Substitute "position" for "coordinates" throughout the items below, changing nothing else, and give them back without the pictures.

════════════════

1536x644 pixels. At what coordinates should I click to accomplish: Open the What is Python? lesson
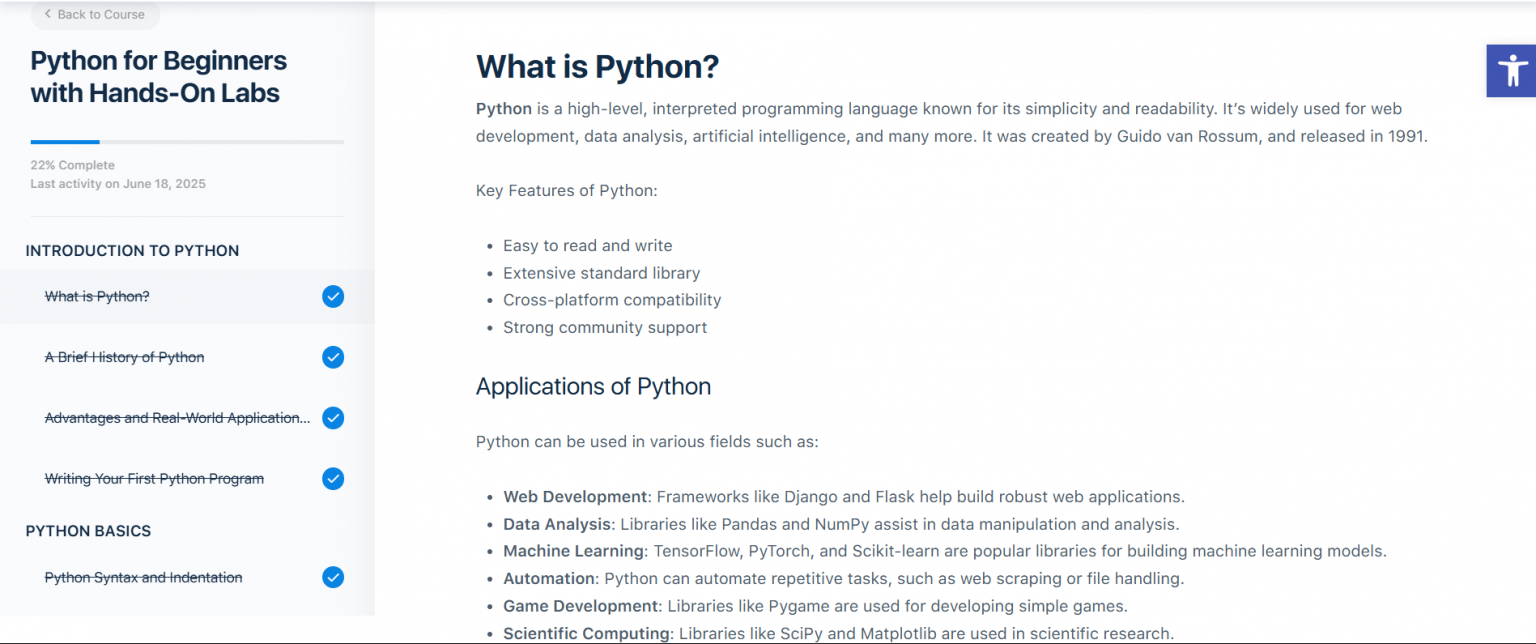(x=96, y=296)
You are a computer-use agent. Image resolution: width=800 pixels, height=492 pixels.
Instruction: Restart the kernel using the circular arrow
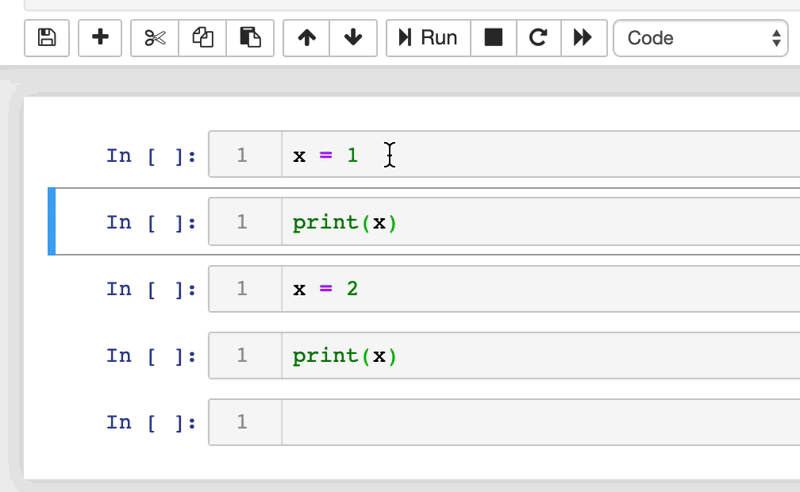(539, 38)
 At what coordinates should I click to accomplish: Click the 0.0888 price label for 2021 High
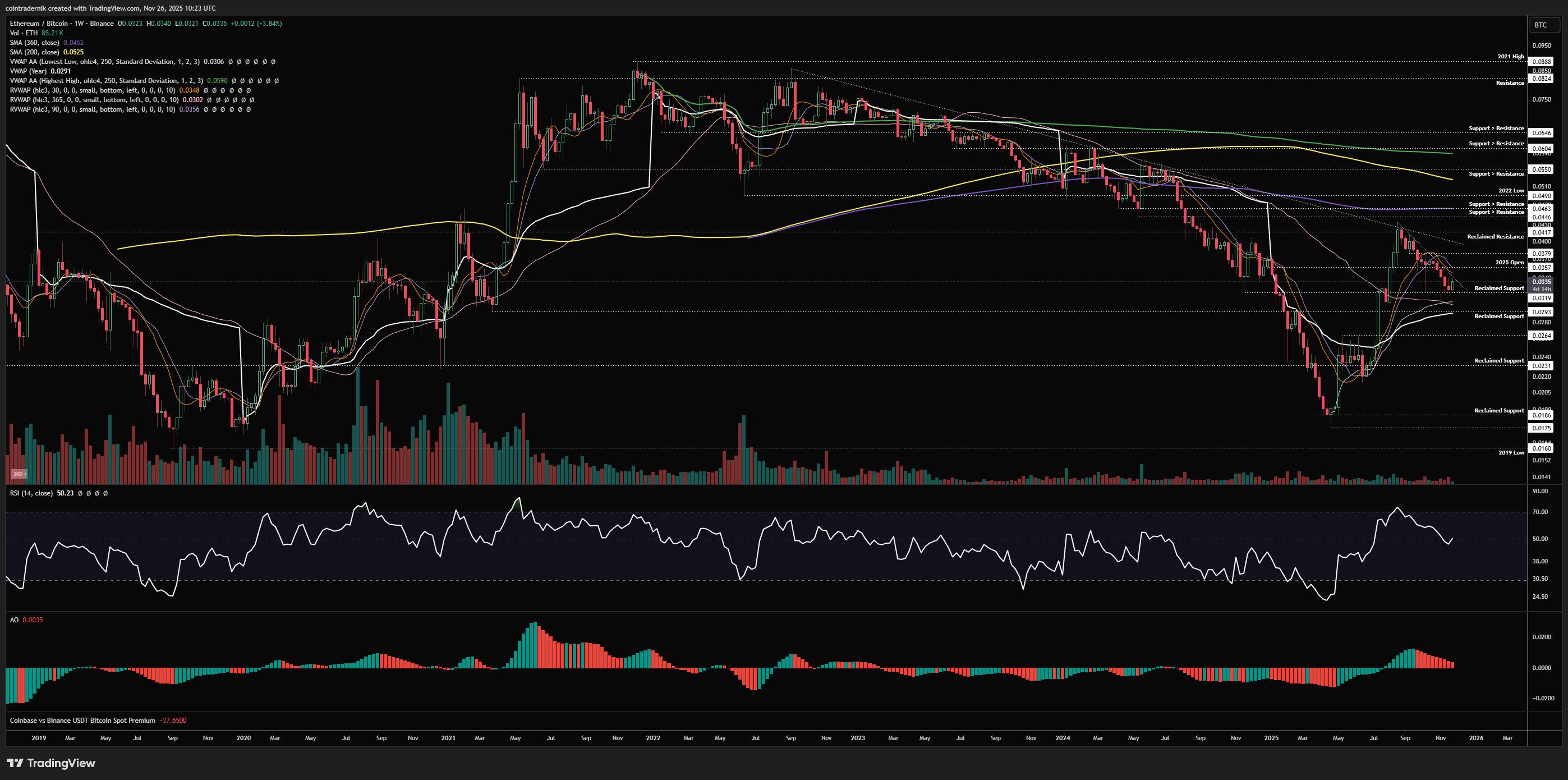click(1541, 62)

════════════════

→ **Task response**
1536x644 pixels. At what position should I click to accomplish: Open the What is Python? lesson
(x=96, y=296)
You are a computer-use agent. Image resolution: width=800 pixels, height=492 pixels.
Instruction: Restart the kernel using the circular arrow
(539, 38)
 At what position should I click to accomplish: Click the 0.0888 price label for 2021 High
click(1541, 62)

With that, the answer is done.